Provided data:
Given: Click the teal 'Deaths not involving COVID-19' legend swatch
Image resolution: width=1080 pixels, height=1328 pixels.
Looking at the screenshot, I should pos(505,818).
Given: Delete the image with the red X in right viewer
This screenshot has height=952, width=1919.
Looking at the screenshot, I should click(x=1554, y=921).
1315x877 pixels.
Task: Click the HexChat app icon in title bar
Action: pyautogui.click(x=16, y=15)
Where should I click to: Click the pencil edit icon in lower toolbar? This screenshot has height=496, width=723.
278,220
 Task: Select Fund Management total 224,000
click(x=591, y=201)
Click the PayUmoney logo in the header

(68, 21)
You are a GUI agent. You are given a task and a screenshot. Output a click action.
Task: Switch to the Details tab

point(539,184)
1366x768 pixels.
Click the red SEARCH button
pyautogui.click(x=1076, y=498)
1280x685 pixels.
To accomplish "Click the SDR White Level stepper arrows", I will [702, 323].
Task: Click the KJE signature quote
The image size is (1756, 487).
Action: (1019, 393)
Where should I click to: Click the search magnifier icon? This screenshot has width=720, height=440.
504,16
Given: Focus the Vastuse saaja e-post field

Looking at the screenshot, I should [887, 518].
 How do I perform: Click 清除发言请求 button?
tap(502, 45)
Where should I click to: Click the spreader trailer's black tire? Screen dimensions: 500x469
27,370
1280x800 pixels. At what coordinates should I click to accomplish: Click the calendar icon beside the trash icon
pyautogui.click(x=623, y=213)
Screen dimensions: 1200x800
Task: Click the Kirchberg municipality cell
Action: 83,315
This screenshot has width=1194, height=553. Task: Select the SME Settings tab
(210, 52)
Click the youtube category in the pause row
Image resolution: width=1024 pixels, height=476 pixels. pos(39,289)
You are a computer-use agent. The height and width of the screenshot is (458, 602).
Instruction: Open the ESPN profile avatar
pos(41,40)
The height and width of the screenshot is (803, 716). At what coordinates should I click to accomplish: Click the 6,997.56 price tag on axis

Problem statement: Each line in the records above with "agent" must be returned.

Written response:
You are a GUI agent. You are given a task and a screenshot. Output a click action.
You are a computer-use agent. The height and width of the screenshot is (458, 602).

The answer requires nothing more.